Potential gambits crowd the mind. Fine, you owe your teacher sixty dollars…That’s it, I’m unplugging cable…If you practiced a little more, you wouldn’t be afraid to go. All of these have their pitfalls, chiefly the onslaught of premature tears that lure your better half to throw her weight, tag-team style, behind the opposition. Best to take a more conservative tack.

“You’re going.”

“Why? Why do I have to?”

A simple test. You had this discussion last month. Do you remember the excellent answer you gave? Unlikely. Rather than dither and give your daughter any sense of momentum, slap the ball right back. When in doubt, change the ground beneath her feet.

“Because it’s your job. We all have jobs in this family.”

“I don’t want this job.”

You are no longer talking about guitar lessons but metaphorical employment. Don’t get overconfident.

“We all do jobs we don’t want. I don’t want to cook your dinner, but I’m going to when we come back.”

“Fine. I’ll eat at McDonald’s.”

She has changed the ground beneath your feet. Show no fear.

“No, McDonald’s is crap and eating crap is not going to solve anything unless they have a special on McMusic Lessons.”

“You’re so mean.”

“I’m not trying to be mean.”

“You let Jason skip soccer all the time!”

This is a classic ruse, known as the sororital split. By introducing at least one sibling, your daughter has increased the odds in her favor. There is now a 30% chance you will take the bait and argue the merits of Jason, allowing a different child to go on trial. Carefully choose your response at this fork. The obvious “This is not about Jason, this is about you!” will automatically trigger the martyred rejoinder, “That’s right, you never think he does ANYTHING wrong.” To keep your child off-balance, allow a little poetic license.

“Jason almost died this morning.”

“How?”

“Ask him when you get back from guitar.”

Admittedly, a bald-faced lie. But you’ve painstakingly built a foundation of logic and irony and, well, a creative parent is a healthy parent. (If personal integrity remains a priority, skip to the next step.)
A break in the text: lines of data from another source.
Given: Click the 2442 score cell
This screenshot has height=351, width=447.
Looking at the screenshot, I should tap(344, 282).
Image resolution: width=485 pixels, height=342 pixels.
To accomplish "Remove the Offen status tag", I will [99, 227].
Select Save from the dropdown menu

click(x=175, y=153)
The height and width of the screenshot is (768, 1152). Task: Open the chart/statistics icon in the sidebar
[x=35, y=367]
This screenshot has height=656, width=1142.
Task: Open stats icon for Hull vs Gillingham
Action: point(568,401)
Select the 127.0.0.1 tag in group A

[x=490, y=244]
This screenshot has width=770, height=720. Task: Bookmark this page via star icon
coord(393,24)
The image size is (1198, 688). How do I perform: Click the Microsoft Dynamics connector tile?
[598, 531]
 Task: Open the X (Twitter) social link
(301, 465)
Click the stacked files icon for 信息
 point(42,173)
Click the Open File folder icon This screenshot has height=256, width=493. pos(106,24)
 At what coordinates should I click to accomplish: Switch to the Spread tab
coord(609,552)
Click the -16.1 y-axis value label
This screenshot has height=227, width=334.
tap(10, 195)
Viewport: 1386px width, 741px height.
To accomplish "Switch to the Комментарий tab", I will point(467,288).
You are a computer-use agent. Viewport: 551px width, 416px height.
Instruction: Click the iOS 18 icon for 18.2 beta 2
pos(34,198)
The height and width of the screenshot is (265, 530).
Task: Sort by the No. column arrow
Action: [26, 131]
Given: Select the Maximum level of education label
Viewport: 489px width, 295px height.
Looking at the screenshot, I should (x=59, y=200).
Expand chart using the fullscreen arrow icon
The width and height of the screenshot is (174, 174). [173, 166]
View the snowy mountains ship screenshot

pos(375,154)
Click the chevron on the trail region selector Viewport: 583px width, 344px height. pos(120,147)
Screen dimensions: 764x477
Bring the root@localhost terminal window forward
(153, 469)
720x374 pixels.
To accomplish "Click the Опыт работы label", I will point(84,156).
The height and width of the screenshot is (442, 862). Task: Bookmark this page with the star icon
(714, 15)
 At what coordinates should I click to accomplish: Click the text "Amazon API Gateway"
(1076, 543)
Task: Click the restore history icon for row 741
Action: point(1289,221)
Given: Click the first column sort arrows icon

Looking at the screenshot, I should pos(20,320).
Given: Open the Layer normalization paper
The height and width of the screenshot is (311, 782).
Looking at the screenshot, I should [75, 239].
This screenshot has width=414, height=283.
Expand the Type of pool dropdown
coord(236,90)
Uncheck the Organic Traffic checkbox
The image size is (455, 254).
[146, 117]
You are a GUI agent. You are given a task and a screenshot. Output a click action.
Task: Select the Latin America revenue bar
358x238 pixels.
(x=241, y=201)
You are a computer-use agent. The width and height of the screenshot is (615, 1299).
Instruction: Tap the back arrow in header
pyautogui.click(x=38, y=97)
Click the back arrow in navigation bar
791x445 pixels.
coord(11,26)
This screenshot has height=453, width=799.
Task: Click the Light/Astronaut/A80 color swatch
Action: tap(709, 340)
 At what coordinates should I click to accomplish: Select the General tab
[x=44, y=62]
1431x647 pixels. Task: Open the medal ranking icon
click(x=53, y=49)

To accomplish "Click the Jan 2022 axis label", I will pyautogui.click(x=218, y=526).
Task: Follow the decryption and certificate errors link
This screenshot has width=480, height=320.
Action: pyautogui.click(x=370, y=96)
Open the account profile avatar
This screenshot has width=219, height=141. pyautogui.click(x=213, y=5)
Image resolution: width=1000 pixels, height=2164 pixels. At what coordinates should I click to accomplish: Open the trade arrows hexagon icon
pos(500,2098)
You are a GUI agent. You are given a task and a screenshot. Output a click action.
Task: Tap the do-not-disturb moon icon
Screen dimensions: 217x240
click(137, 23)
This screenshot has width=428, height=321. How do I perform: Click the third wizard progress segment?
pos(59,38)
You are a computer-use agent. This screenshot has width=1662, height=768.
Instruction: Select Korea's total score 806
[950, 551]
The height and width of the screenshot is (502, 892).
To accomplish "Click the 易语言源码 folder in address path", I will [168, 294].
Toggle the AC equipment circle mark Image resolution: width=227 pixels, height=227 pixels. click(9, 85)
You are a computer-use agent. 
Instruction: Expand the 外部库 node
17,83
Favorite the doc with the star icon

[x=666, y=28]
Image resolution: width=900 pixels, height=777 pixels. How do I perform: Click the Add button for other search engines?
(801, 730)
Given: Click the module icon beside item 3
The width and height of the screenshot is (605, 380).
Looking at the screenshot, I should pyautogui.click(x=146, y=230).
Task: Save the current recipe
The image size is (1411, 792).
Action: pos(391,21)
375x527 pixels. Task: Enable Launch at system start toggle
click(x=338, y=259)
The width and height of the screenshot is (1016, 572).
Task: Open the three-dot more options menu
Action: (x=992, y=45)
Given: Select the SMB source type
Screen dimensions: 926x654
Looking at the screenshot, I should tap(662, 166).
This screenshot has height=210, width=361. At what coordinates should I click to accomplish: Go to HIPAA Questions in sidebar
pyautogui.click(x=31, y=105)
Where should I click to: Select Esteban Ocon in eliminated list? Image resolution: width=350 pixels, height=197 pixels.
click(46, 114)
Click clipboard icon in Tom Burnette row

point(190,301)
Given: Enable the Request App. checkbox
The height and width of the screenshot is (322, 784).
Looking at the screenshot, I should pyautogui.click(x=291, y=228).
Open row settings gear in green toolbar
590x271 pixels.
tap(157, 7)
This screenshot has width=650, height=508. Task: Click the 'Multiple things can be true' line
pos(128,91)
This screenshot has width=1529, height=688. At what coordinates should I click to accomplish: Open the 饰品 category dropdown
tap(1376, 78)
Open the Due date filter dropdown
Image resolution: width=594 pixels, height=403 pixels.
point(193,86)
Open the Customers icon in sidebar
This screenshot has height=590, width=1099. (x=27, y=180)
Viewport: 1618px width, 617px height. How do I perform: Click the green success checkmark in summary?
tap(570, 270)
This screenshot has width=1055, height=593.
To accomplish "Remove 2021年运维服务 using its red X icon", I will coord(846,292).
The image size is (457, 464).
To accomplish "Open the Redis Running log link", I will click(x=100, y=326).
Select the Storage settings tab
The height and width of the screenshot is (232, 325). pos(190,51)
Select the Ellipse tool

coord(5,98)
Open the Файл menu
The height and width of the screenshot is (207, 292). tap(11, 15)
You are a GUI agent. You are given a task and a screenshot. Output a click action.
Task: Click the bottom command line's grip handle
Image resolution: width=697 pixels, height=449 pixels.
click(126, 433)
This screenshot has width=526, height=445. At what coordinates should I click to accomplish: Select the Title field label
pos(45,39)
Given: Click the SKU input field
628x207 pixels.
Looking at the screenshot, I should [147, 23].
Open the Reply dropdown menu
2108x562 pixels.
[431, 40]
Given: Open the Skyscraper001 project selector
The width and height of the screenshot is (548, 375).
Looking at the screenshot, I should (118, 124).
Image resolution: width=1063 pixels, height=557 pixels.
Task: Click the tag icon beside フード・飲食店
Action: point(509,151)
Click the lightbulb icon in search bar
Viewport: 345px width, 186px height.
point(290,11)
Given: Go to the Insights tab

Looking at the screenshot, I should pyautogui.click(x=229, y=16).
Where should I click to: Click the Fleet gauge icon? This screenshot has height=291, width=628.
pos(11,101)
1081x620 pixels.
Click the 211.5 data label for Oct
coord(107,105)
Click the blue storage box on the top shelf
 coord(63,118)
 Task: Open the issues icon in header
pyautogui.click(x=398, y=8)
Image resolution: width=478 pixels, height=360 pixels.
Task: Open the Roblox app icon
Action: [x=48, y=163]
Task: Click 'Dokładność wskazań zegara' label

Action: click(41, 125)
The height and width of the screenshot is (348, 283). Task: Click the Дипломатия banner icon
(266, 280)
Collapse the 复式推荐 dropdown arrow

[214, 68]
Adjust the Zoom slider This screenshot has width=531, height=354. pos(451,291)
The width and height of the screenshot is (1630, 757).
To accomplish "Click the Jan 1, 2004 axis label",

“Why do we have to go TODAY? It’s such a bad time for me.”

It is important to remember that you and you alone are the repository of your child’s words and deeds and thus the sole curator of glaring contradictions that will come in handy right about now.

“We already moved this lesson so you could go to Aubrey’s party.”

“Why is that my fault?”

Here we have a celebrated dialectic stratagem known as the Mazzini offense (so named for Ellen Mazzini who, at the age of nine, wrangled shrimp cocktail and chocolate milk for dinner six nights in a row through a series of cunning, accusatory tantrums that left her parents guilt-stricken for decades). This tactic draws you into a position of de facto tyranny and presupposes your own desperate need to defend your political record. An excellent time to adopt the Far-Eastern method of parenting and turn your daughter’s force against her.

“Why do you act like it’s your fault?”

“Ha ha ha.”

This, of course, is the infamous Ha ha ha. Press on.

“Look, you chose guitar. You were the one who said you wanted to switch from piano to guitar, that you thought that would be a better instrument for you.”

“Yeah, I KNOW.”

Notice the use of the PtON, or Preteen Omniscient Narrator: the haughty tone that asserts there is nothing on God’s green earth that’s going to catch her unawares or weaken her resolve. The good news: this is often the last gasp before surrender.

“Well now that you’ve made that commitment I need to help you keep it. And honor it. Otherwise it’s meaningless — and we are not meaningless people.” [Warning: Once your child is fourteen this is a disastrous path to take.]

“Fine. You have to give me five dollars.”

A naked act of desperation. Your daughter needs something to claim as a partial victory. Choose your terms carefully.

“You can have five dollars if you NEED five dollars for something RIGHT NOW. You don’t get five dollars for going to a lesson you’re supposed to go to anyway. Otherwise you can give me five dollars for driving you there.”

“Then I’ll hitchhike.”

“And you’ll be grounded for the rest of the year. Which will certainly give you time to practice.”

“MOMMMMMM! Dad’s being mean!!!”

Game. Set. Match. At this point, I’m afraid you’re on your own.